Moms Demand Action, part of Everytown for Gun Safety, is pushing for more rigid gun laws and rallying behind the “red flag” legislation. The bill, HR 8, would allow law enforcement to temporarily confiscate firearms from individuals whom a judge believes to be a danger to themselves or others.
“Change our gun laws or we will change Congress. … We’ve had enough, and we demand action,” said Linda Steward, deputy chapter leader of MDA-Missouri.
Steward said that not only was she tired of all the killings – in white areas or black, against faith groups or LGTBQ people, fueled by hate – but that she represented a wide range of mothers.
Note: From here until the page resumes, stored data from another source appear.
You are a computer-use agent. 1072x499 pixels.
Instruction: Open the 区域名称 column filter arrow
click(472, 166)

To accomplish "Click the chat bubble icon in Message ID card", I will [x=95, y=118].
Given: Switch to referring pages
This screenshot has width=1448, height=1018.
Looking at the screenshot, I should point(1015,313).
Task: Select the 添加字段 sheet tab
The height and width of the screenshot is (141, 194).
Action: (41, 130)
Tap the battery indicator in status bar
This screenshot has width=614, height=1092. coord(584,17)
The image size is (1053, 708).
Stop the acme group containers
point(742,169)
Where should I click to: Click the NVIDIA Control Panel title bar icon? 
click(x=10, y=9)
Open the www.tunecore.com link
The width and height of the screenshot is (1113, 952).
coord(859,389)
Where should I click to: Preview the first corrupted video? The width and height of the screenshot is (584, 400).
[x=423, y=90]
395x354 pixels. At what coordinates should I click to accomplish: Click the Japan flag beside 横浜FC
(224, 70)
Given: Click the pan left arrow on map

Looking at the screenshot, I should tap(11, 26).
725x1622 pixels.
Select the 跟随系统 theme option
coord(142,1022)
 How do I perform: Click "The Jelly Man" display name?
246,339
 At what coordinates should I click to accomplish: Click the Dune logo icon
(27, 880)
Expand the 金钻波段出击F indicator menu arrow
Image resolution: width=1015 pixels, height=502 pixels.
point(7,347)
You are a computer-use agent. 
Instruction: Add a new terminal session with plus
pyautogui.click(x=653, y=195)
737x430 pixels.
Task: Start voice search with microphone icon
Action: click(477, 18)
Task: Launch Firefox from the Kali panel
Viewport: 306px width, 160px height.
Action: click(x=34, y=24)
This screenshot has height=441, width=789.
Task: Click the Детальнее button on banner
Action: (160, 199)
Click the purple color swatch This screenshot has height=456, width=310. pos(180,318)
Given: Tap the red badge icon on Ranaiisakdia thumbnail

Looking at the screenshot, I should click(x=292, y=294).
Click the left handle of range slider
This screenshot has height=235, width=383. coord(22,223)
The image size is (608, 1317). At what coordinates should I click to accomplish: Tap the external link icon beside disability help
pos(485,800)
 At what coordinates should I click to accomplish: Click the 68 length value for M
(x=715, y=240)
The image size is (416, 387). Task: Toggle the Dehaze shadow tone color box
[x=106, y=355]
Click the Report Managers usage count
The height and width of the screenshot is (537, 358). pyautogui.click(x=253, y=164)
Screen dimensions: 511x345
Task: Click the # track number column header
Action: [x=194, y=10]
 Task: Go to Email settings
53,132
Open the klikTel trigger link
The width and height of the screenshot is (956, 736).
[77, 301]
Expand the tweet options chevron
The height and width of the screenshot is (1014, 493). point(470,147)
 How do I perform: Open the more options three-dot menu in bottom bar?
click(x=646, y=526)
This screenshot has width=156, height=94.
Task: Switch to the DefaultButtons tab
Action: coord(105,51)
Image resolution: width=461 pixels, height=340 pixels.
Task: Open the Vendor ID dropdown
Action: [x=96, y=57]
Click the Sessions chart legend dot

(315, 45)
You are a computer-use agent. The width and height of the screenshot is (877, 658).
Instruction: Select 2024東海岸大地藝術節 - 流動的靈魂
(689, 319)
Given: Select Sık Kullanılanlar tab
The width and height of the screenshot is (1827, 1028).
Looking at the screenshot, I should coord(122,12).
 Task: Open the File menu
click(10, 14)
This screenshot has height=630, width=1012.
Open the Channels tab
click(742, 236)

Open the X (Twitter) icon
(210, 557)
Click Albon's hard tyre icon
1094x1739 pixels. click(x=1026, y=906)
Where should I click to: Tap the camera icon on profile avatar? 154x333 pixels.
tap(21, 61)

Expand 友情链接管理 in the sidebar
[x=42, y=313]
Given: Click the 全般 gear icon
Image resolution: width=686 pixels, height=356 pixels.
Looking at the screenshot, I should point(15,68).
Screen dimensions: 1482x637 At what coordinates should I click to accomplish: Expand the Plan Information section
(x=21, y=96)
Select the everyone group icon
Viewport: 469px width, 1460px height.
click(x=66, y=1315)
“I love being chapter leader because I break the myth that we are only suburban soccer moms: I am a grandma from southeast Missouri,” she noted.
The group also applauded new gun violence abatement legislation introduced by Rep. Lacy Clay, D-Mo. (1st District). The bill, HR 3435, would allow local governments to come up with their own gun laws.
Clay’s spokesperson, Steven Engelhardt, took the stage in the congressman’s absence. Clay was dropping his son off at college, an experience that many people in American have been robbed of because of gun violence.
“For the first time at the federal level, [the bill] would give cities the freedom to enact their own gun laws, regardless of what the state legislature has to say. It’s about time,” Engelhardt told the crowd, drawing applause.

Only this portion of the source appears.